Although its price has surged higher, you could still be forgiven for feeling indifferent about Montrose Environmental Group's P/S ratio of 1.2x, since the median price-to-sales (or "P/S") ratio for the Commercial Services industry in the United States is also close to 1.3x. However, investors might be overlooking a clear opportunity or potential setback if there is no rational basis for the P/S.

Check out our latest analysis for Montrose Environmental Group

ps-multiple-vs-industry
NYSE:MEG Price to Sales Ratio vs Industry January 16th 2025

How Montrose Environmental Group Has Been Performing

Recent times have been advantageous for Montrose Environmental Group as its revenues have been rising faster than most other companies. One possibility is that the P/S ratio is moderate because investors think this strong revenue performance might be about to tail off. If you like the company, you'd be hoping this isn't the case so that you could potentially pick up some stock while it's not quite in favour.

If you'd like to see what analysts are forecasting going forward, you should check out our free report on Montrose Environmental Group.

Is There Some Revenue Growth Forecasted For Montrose Environmental Group?

In order to justify its P/S ratio, Montrose Environmental Group would need to produce growth that's similar to the industry.

If we review the last year of revenue growth, the company posted a worthy increase of 13%. The latest three year period has also seen an excellent 32% overall rise in revenue, aided somewhat by its short-term performance. Therefore, it's fair to say the revenue growth recently has been superb for the company.

Shifting to the future, estimates from the seven analysts covering the company suggest revenue should grow by 12% per year over the next three years. That's shaping up to be materially higher than the 8.4% each year growth forecast for the broader industry.

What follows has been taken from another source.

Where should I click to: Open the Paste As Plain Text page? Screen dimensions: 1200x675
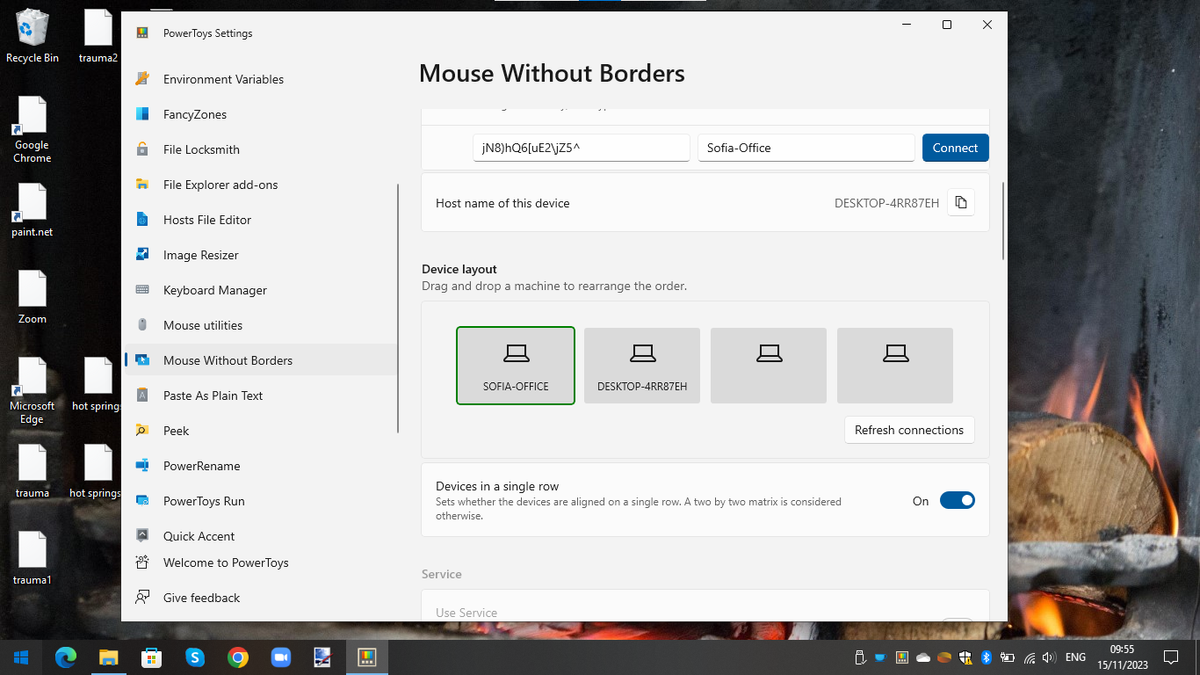pos(214,395)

In light of this, it's curious that Montrose Environmental Group's P/S sits in line with the majority of other companies. It may be that most investors aren't convinced the company can achieve future growth expectations.

The Final Word

Montrose Environmental Group appears to be back in favour with a solid price jump bringing its P/S back in line with other companies in the industry Typically, we'd caution against reading too much into price-to-sales ratios when settling on investment decisions, though it can reveal plenty about what other market participants think about the company.

Despite enticing revenue growth figures that outpace the industry, Montrose Environmental Group's P/S isn't quite what we'd expect. There could be some risks that the market is pricing in, which is preventing the P/S ratio from matching the positive outlook. It appears some are indeed anticipating revenue instability, because these conditions should normally provide a boost to the share price.

Before you settle on your opinion, we've discovered 2 warning signs for Montrose Environmental Group that you should be aware of.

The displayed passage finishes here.